Our findings strongly indicated that the viruses responsible for infecting cats likely originated from migratory birds that travelled from Japan and South Korea during the previous winter. Additionally, an increase in genetic diversity of H5Nx clade 2.3.4.4b was confirmed owing to reassortment among AIVs [1-5]. Several mammalian adaptive mutations already accumulated within avian populations, and these changes may play an important role in facilitating the interspecies spread of AIVs to mammals [3, 5, 8-14]. Ongoing monitoring is imperative to track the potential spread of these multiple mammalian adaptations within avian populations and across various regions. The shelters where feline influenza occurred lacked veterinary control, which restricted the scope of sampling and information gathering for epidemiological investigations. The scarcity of sequence data for South Korean avian isolates from the 2022–2023 winter season posed constraints on genetic analysis with domestic isolates.

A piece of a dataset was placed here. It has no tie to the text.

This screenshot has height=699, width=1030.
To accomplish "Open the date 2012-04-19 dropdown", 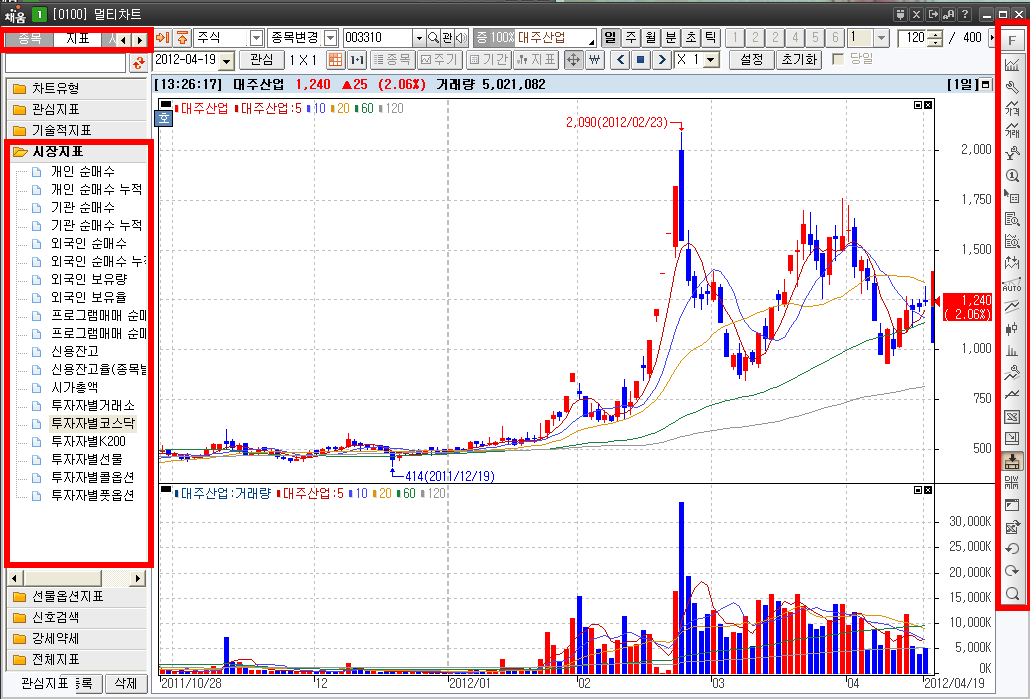I will (x=226, y=61).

The discovery of the HPAI H5N1 clade 2.3.4.4b virus in cats and its potential origin from avian sources underscores the dynamic nature of cross-species transmission of AIVs. Active reassortment and the accumulation of numerous mammalian adaptations in currently circulating viruses may further facilitate interspecies transmission. The shelter environment where susceptible animal hosts live closely together increases the likelihood of infectious disease transmission compared to typical indoor settings. Therefore, it is crucial to enhance active surveillance in densely populated animal living areas and proactively identify and mitigate factors facilitating cross-species contact.

  
Long chains of infections - such as you'd see in an animal shelter (or on a fur farm) - provide avian viruses with additional opportunities to adapt to a mammalian host, as demonstrated by the classic serial passage experiment shown below.
  
While we don't know exactly what combination of changes are needed to turn HPAI H5N1 from primarily an avian threat to a well-adapted mammalian virus - or even if that combination is even possible - the genetic dice are being tossed millions of times each day in birds and mammals around the globe. 

While there may be some as-yet unknown species barrier that protects us, given the stakes, it really isn't something we should be counting on.